Dear all,
I have been looking at this example: (https://plot.ly/python/waterfall-charts/) What I want to do is to split each bar within the waterfall to show me the contribution of lets say my International vs Local for each group. ie. Sales bar should be split in two showing me what portion is Local and what portion is International. Is this possible?
Regards,
import plotly.graph_objects as go
fig = go.Figure(go.Waterfall(
name = “20”, orientation = “v”,
measure = [“relative”, “relative”, “total”, “relative”, “relative”, “total”],
x = [“Sales”, “Consulting”, “Net revenue”, “Purchases”, “Other expenses”, “Profit before tax”],
textposition = “outside”,
text = ["+60", “+80”, “”, “-40”, “-20”, “Total”],
y = [60, 80, 0, -40, -20, 0],
connector = {“line”:{“color”:“rgb(63, 63, 63)”}},
))
fig.update_layout(
title = “Profit and loss statement 2018”,
showlegend = True
)
fig.show()
This would be handled with layout.waterfallmode
but at the moment we only support side-by-side and overlay, not stacking.
Dear aetingu,
Did you manage to figure this one out? Or would anyone else mind kindly sharing some code on this, I can’t seem to get it working and can’t find much documentation.
I tried:
fig.update_layout(
waterfallmode=‘overlay’
)
Is it also possible to get the stacked bar groups to correspond to the legend? i.e. legend colour corresponding to International, Local
Hello honestshiba -
Were you able to develop a work around to stack the waterfall chart and color the legend accordingly? It seems like we’re looking to create very similar charts.

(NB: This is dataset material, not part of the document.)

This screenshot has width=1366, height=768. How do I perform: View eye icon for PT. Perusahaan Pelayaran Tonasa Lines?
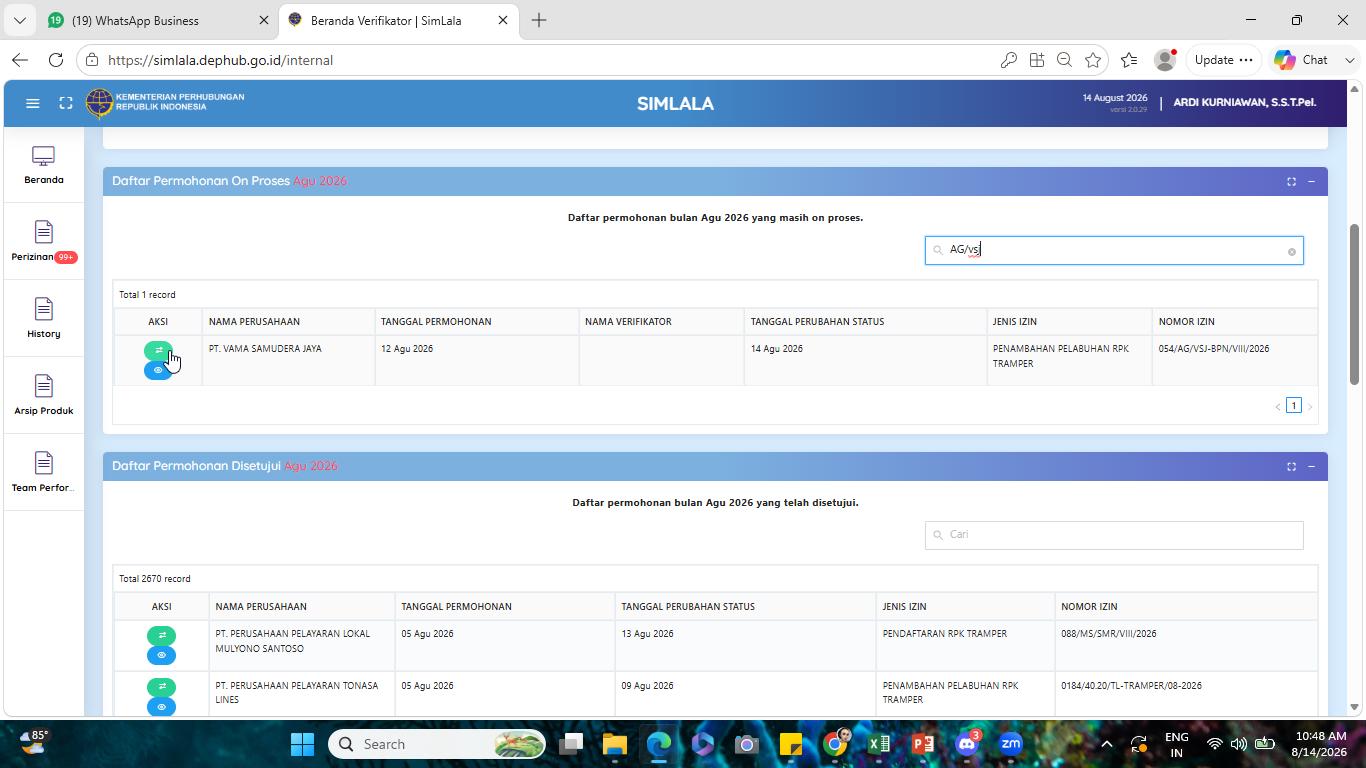(161, 707)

nicolaskrucheten - are there any plans to support stacking in the near future? I feel this feature would be very helpful to the Plotly community. Or is it possible to modify a bar chart and add connectors to create a custom solution?
Thank you
Hi @nicolaskruchten ,
I’ve been doing some research and am wondering if I can somehow contribute to Stacked waterfall charts #4450 - Stacked waterfall charts · Issue #4450 · plotly/plotly.js · GitHub. The image posted by jdb78 is exactly what I am looking for and I can’t find another way to replicate the graph.

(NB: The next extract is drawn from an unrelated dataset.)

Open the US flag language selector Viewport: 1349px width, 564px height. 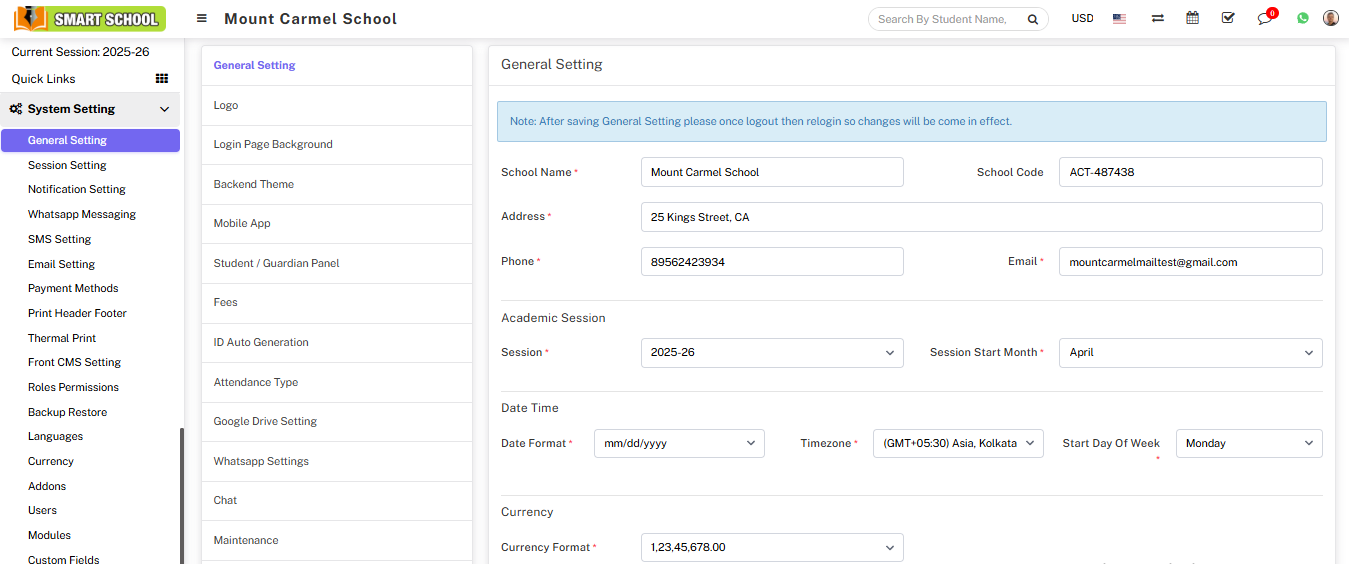point(1119,19)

I think this solution would fill a large gap in Python’s data visualization capabilities and attract more developers to Plotly.
Thank you!
Thanks for the interest! Your best bet is to comment in the issue signalling your interest, and one of the Plotly.js developers should be able to orient you towards making a pull request!
Thank you! I will comment in the issue. Appreciate your help.